If being buffeted by volatility from all sides was not enough, the threat of job cuts hung over investment banks’ equities desks for much of the year. And a shrinking pie in Asia ECM only paved the way for Chinese banks to make outsized gains in the global league tables.

But as the year draws to a close, ECM bankers GlobalCapital Asia  has spoken with over the past two weeks are holding out hope that after an annus horribilis, things can only get better. The New Year, after all, is for starting on a clean slate.

To be fair, there are good reasons to believe that a turnaround is imminent. Confounding the naysayers, oil and commodity prices are finally on the upswing, while investors seem ready to turn risk-on again as stocks in the US notch daily record highs amid the great rotation back to equities.

The reality, however, could be much more sobering. Much like 2016, next year will be marked by major elections in Europe as well as a political transition in China. In addition to Donald Trump taking office in January, there is no telling what the outcome will be when his new policies are put in place.  

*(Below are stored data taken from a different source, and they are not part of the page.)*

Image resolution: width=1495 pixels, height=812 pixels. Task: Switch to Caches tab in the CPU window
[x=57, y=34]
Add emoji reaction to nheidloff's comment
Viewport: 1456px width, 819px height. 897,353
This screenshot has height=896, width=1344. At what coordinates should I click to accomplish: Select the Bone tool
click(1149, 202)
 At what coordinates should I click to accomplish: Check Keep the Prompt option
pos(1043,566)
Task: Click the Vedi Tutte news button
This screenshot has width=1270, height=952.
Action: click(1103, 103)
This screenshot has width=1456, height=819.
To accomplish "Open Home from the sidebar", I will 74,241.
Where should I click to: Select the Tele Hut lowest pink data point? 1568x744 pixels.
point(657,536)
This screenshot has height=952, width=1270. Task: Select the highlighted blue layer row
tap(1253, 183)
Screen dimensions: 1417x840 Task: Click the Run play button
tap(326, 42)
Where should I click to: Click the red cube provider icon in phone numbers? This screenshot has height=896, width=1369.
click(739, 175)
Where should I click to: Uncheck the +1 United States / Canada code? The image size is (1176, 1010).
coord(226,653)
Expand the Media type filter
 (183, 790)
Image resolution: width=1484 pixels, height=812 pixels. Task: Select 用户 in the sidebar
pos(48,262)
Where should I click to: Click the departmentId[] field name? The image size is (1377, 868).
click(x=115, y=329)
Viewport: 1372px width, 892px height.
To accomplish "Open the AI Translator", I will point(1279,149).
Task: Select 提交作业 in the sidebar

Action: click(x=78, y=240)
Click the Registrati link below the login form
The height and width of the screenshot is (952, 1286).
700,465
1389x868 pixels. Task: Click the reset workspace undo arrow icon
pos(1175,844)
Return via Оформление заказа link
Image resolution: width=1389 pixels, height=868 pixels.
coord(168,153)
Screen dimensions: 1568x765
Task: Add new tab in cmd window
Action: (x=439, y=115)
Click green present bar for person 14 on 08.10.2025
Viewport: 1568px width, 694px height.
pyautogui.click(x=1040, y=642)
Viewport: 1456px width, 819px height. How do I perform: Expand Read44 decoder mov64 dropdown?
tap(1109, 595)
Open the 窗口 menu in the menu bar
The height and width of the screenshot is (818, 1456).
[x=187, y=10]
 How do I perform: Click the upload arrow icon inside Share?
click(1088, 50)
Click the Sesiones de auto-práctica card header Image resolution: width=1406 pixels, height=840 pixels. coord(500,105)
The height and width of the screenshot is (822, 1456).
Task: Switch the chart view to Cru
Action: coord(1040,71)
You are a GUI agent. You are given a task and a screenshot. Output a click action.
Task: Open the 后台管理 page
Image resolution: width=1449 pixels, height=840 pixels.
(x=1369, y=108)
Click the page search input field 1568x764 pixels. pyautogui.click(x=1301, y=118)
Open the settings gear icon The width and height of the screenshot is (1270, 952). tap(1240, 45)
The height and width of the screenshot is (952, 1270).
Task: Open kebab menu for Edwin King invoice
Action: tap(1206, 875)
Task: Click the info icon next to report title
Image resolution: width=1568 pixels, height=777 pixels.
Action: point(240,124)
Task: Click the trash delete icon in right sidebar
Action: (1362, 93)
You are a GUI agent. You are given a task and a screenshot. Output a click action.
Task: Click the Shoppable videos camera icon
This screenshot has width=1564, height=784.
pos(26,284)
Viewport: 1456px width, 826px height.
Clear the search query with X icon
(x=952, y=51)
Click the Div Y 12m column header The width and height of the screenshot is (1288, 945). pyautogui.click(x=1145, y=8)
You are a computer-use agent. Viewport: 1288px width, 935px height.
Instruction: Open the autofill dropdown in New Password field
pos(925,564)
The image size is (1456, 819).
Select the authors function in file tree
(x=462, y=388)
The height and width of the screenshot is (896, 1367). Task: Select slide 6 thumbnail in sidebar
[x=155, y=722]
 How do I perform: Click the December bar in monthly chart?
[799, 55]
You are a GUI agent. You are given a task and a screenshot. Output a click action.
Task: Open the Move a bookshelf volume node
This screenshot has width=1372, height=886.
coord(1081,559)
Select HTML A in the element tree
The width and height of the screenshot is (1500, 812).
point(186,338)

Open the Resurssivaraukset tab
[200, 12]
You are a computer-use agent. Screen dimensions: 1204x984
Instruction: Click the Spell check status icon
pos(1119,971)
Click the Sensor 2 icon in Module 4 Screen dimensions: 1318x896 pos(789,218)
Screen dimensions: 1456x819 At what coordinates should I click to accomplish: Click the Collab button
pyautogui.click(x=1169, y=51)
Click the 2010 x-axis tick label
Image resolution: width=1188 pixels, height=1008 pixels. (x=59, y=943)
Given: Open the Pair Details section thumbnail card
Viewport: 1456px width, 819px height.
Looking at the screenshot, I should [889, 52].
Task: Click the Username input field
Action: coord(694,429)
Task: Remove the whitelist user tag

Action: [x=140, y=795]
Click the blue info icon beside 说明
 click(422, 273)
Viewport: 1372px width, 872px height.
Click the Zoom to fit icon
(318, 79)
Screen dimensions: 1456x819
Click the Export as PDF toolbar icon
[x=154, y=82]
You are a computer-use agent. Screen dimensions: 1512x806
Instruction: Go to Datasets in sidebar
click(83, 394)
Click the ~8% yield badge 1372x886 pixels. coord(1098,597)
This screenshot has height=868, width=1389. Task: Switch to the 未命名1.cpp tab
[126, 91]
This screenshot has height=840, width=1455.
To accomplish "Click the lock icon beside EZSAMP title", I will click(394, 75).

Rates are poised to rise in the US following years of record low interest rates and already, the spectre of US monetary tightening has fuelled a rally in the dollar and outflows from emerging markets, making 2017 look all the more uncertain.

Meanwhile, yet more consolidation is in store for banks with a shake-out needed, especially among global banks. The value that western banks bring to the table in Asia ECM has come into question and will continue to be debated, at a time when even Chinese banks are doubting each other’s business models.

Although few banks are promising a big increase in budgets for 2017, what this year’s events showed is that it is best to set the bar low and keep an open ended view on next year.

There is every possibility that 2017 could turn out to be the banner year that people have been waiting for. But in times like these, the sound advice would be to under promise and over deliver.